[Dataset entries]
▶
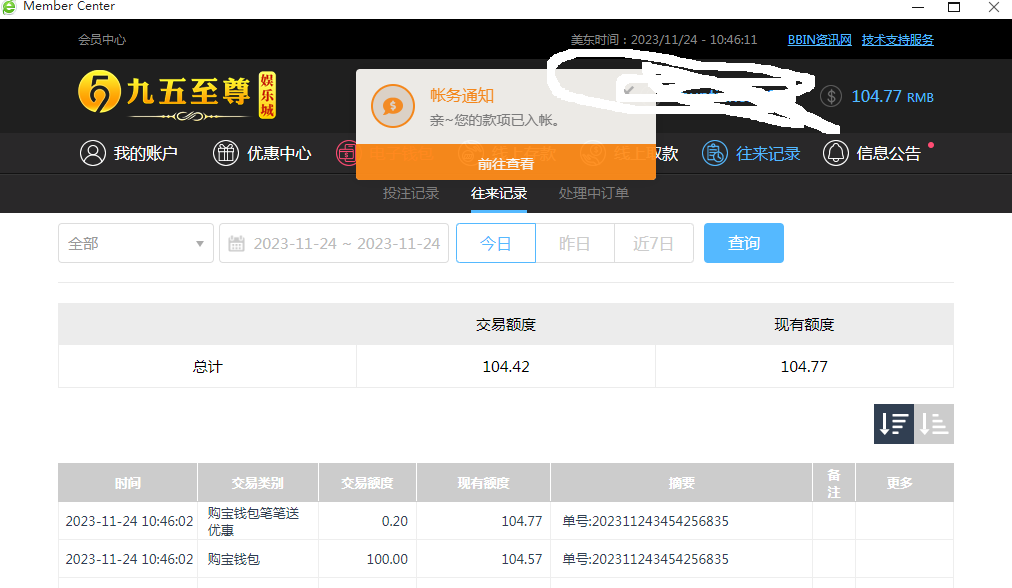Screen dimensions: 1012x588
Task: Select the 昨日 date range option
Action: (x=574, y=243)
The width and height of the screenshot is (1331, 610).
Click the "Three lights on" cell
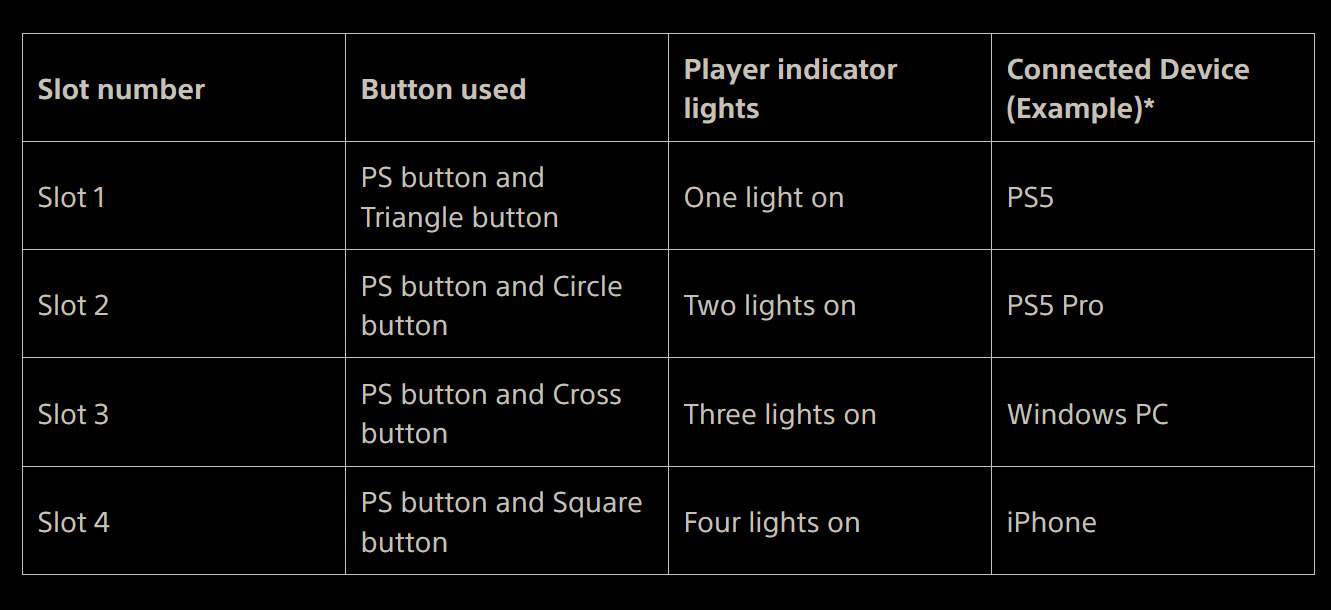click(780, 414)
◀
Nothing but an exact copy is needed, covering the lines from the line with "The width and" through the last line of the entries, pictures excluded.

The width and height of the screenshot is (1331, 610).
Click the "Three lights on" cell
click(780, 414)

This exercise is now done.